The theatrical landscape has changed over the past two years. The U.S. box office may be starting to bounce back thanks to major blockbusters like “Top Gun: Maverick” and “Spider-Man: No Way Home,” but there’s no denying that pandemic-era concerns have had a measurable impact on the movie theater experience. Last winter, National Association of Theatre Owners chairman John Fithian told Variety that COVID-19 “was the greatest existential challenge to moviegoing ever.”
Of course, the pandemic-era economy has also brought new movie models to the forefront, from the advent of day-and-date streaming to a shift from a 90-day theatrical release model to a swifter 45-day window. The past two years have forced studios to think harder and smarter about how to get movies to viewers at home, and for better or worse, some of the changes seem likely to stick around.

WORK TO BE COMPLETED: Copy the passage on moviegoing after the pandemic between "Of course, the" and "to stick around.", inclusive, and switch "studios" to "distributors".

Records from a dataset:
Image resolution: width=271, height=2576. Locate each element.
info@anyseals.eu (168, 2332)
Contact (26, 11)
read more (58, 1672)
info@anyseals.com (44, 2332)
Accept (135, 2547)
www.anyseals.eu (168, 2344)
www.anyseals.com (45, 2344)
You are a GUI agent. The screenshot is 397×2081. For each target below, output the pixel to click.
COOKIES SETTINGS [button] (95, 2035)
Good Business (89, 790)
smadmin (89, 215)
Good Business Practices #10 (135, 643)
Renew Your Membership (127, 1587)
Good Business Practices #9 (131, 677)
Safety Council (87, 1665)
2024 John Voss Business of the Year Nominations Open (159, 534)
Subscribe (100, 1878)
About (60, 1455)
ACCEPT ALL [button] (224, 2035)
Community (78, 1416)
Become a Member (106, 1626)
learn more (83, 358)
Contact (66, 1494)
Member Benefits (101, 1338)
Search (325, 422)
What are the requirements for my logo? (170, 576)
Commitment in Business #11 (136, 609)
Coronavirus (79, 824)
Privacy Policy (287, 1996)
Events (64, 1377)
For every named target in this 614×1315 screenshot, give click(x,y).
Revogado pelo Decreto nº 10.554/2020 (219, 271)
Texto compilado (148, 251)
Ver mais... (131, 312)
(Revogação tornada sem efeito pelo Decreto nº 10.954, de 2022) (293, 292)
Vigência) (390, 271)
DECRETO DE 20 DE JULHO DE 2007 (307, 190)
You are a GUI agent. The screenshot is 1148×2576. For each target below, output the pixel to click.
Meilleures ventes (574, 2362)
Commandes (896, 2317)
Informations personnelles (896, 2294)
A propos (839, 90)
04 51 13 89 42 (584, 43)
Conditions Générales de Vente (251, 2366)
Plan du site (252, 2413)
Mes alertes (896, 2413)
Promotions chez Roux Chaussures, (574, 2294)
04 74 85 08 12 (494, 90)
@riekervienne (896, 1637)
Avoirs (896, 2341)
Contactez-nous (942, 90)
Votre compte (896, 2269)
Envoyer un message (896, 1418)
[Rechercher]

SOLUTION TO THIS PROBLEM:
Of course, the pandemic-era economy has also brought new movie models to the forefront, from the advent of day-and-date streaming to a shift from a 90-day theatrical release model to a swifter 45-day window. The past two years have forced distributors to think harder and smarter about how to get movies to viewers at home, and for better or worse, some of the changes seem likely to stick around.